Personal information
- Born: 26 January 1951 (age 75) Dębica, Poland

Chess career
- Country: Poland
- Title: International Master (1987)
- Peak rating: 2400 (January 1986)

= Stanisław Kostyra =

Polish chess player

Stanisław Kostyra (born 26 January 1951) is a Polish chess International Master (1987).

== Chess career ==
Stanisław Kostyra appeared in the finals of Polish Chess Championship twice (1975, 1977). In the Polish Team Chess Championships he won two bronze medals (in 1984 in Jaszowiec, with the Górnik 09 Mysłowice team and in 1997 in Krynica-Zdrój, with the team Rymer Rybnik). Stanisław Kostyra has two medals in Polish Blitz Chess Championship, which he won in 1981 (bronze, in Bydgoszcz) and 1989 (gold, in Miętne). He also won seven medals Polish Team Blitz Chess Championships: two gold (in 1980 in Kalisz, with the team Górnik 09 Mysłowice and in 1997 in Poznań, with the team Rymer Rybnik) and five silver medals (in 1982 in Katowice, in 1983 in Warsaw and in 1984 in Bydgoszcz – all with the team Górnik 09 Mysłowice, in 1990 in Gdynia, with the team Igloopol Dębica and in 1996 in Łuków, with the team Rymer Rybnik).

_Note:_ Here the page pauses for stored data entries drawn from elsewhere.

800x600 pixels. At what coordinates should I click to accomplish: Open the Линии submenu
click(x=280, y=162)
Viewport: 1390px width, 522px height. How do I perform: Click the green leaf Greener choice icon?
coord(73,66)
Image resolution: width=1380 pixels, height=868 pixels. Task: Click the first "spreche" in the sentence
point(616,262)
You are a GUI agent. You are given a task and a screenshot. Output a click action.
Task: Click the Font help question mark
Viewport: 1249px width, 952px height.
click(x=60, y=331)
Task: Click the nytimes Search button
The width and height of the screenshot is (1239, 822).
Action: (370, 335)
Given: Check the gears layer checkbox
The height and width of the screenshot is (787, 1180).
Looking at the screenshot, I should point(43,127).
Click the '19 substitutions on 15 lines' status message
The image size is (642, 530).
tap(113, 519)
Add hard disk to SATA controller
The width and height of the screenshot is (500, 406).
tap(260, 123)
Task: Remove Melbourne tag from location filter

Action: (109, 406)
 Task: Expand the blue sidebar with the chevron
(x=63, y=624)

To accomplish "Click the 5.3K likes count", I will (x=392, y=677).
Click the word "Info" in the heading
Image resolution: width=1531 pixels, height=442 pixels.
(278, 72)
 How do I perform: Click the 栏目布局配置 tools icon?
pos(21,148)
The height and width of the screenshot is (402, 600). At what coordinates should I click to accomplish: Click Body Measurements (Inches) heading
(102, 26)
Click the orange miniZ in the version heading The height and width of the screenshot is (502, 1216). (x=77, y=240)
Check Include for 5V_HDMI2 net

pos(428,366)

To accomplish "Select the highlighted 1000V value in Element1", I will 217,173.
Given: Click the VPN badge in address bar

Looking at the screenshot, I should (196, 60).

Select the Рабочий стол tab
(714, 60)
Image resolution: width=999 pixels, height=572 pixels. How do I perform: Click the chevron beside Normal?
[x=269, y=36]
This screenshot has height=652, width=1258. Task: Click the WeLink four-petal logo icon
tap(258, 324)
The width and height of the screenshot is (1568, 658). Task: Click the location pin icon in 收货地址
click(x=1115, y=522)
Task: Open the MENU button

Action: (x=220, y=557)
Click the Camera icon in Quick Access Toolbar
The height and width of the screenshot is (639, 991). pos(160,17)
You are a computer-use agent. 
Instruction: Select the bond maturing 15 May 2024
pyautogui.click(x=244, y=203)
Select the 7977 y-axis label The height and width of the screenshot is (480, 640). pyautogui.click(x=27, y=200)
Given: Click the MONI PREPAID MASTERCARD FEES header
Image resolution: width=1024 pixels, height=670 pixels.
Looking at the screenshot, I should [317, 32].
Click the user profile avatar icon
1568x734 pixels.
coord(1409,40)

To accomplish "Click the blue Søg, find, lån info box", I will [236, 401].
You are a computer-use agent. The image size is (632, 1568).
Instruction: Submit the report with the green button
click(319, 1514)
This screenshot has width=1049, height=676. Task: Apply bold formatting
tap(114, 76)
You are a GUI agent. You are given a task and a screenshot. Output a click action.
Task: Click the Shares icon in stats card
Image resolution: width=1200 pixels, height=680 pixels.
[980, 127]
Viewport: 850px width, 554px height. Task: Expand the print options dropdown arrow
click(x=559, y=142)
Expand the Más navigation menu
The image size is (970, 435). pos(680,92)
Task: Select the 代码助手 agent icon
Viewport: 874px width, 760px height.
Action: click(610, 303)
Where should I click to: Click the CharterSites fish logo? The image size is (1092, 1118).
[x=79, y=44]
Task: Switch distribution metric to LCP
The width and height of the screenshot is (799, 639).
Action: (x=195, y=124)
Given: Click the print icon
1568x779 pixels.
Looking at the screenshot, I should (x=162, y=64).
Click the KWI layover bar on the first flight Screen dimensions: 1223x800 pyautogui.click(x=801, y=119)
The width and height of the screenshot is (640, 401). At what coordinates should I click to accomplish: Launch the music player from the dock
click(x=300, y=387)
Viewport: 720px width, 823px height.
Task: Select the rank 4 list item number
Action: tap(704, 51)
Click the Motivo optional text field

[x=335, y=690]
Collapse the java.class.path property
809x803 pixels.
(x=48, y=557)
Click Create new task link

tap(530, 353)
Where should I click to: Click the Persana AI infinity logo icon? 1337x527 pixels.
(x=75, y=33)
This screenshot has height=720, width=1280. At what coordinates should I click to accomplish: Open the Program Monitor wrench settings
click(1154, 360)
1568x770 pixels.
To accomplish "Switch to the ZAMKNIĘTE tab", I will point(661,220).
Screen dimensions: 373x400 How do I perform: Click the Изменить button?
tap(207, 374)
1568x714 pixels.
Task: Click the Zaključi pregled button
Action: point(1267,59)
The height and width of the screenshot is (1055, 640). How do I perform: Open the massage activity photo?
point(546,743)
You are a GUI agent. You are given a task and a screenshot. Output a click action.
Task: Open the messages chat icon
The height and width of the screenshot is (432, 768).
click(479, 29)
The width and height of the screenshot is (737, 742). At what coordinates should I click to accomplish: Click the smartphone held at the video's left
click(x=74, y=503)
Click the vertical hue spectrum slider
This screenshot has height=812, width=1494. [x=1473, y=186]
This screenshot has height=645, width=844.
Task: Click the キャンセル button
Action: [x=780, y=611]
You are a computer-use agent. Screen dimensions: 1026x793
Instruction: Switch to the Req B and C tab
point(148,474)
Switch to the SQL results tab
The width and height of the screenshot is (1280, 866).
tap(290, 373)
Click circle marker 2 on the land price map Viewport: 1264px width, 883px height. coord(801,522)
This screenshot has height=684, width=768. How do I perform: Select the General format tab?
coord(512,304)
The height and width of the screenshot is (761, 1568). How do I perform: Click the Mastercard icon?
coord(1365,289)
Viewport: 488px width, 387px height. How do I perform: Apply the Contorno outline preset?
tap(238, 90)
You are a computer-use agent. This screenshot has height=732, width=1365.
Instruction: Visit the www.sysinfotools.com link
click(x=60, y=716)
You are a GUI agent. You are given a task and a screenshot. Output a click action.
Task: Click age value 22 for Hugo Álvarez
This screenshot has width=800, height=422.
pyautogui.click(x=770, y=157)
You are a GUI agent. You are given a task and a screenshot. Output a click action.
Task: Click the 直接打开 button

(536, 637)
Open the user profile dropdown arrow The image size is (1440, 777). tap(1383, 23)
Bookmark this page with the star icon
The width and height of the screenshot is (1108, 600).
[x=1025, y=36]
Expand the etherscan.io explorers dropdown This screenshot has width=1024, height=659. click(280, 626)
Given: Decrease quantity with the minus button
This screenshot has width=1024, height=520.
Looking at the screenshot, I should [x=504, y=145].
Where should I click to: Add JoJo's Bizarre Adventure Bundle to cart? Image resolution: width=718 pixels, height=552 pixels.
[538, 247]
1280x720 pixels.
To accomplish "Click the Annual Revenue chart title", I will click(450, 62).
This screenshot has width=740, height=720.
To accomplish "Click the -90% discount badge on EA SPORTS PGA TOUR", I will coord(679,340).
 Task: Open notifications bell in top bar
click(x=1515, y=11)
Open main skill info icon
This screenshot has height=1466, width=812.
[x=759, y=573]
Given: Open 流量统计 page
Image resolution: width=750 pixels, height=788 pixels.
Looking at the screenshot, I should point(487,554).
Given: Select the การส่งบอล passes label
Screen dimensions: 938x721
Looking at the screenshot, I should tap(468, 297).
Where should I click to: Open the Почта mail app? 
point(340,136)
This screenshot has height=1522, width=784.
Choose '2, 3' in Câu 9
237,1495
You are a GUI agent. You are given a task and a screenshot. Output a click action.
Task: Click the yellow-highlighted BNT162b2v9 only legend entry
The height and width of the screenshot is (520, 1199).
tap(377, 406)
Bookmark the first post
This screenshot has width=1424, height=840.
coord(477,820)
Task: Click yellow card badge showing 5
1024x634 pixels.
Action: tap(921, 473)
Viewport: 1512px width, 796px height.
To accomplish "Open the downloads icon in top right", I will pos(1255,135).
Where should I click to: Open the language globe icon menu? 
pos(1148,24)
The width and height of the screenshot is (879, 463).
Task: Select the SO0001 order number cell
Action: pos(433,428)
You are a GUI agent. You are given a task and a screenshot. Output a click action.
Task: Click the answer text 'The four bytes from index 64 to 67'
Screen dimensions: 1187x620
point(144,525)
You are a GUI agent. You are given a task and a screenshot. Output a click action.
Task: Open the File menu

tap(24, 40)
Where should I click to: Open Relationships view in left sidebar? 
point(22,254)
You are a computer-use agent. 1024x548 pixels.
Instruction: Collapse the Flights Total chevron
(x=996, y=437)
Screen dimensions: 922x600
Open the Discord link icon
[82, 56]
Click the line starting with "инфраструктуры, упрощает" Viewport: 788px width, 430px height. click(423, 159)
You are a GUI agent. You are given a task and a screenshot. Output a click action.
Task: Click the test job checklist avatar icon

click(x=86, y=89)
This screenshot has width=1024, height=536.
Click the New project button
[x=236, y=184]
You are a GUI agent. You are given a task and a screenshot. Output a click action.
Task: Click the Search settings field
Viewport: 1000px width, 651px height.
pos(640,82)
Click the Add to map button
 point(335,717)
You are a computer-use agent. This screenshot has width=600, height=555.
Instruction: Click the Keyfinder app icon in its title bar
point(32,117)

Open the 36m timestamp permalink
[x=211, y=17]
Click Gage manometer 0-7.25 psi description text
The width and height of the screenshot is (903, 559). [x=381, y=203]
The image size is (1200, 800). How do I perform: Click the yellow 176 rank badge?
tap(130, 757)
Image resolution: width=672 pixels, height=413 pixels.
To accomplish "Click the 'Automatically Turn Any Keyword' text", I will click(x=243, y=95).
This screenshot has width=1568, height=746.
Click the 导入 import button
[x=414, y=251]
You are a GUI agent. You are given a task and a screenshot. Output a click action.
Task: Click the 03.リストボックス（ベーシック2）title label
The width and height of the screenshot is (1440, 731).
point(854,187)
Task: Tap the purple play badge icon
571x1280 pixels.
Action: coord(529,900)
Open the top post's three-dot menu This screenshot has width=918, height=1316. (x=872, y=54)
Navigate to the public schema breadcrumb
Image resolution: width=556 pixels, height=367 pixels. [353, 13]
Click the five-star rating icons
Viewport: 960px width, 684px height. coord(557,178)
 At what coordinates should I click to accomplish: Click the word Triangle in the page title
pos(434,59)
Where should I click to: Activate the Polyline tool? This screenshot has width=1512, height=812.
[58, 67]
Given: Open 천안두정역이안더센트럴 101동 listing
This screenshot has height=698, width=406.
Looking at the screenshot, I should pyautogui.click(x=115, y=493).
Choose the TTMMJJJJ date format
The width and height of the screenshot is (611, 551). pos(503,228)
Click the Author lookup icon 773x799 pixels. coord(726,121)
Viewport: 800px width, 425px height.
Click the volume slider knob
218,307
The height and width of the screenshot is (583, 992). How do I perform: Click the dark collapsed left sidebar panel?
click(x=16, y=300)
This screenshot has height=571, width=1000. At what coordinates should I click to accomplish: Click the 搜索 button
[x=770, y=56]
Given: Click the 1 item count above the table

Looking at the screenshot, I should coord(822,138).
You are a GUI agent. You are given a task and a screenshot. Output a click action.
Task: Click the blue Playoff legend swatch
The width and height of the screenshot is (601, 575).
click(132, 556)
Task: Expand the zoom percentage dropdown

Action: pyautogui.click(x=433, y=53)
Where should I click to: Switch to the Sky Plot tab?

Stanisław Kostyra has participated in international and national chess tournaments many times, achieving successes, e.g. in Świnoujście (1977 – open, shared 3rd place), Kraków (1975, 1977 and 1978 – 1st place), Jelenia Góra (1978 – 3rd place), Plzeň (1979 – open – 1st place), Wieżyca (1980 – open, shared 2nd place), Nałęczów (1980 – open – shared 1st place), Piekary Śląskie (1980 – open – shared 1st place), Plzeň (1981 – 1st place; 1982 – 3rd place and shared 1st place ( open, together with Zbigniew Księski)), Mysłowice (1982 – open – 1st place), Třinec (1983 – shared 2nd place), Poznań (1983 – open – 1st place), Białystok (1984 – 1st place), Brno (1984 – shared 1st place), Mezőhegyes (1984 – shared 1st place, together among others with Vladimir Okhotnik and Andrzej Maciejewski), Łódź (1985 – 1st place), Jastrzębia Góra (1985 – shared 1st place, together among others with Jan Kiedrowicz), Szyce (1985 – 1st place), Gorzów Wielkopolski (1985 – 2nd place), Leszczyny (1985 – 1st place, here he fulfilled the first norm for the title of International Master), Czadca (1986 – shared 1st place), Jaworzno (1986 – open- 1st place), Białystok (1986 – open – 1st place), Rzeszów (1986 – 1st place, filled in here second norm for the title of international master), Wisła (1986, shared 2nd place), Piła (1987 – 2nd place), Rostock (1988 – shared 1st place, together with Sergey Kalinitschew], Międzyzdroje (1991 – open- 1st place), Radom (1991 – 2nd place), Ustrzyki Dolne (1992 – open – shared 2nd place), Rudnik nad Sanem (1992 – shared 1st place), (Białystok (1996 – open – shared 1st place, 1997 – open – shared 1st place with Valery Chekhov, 2010 and 2011 – open – 1st place).

Stanisław Kostyra reached his career highest rating on 1 January 1986, with a score of 2400 points, then shared 13th–15th place among Polish chess players.

Stanisław Kostyra has a 2nd coaching class, currently trains youth at the chess club MUKS Stoczek 45 Białystok.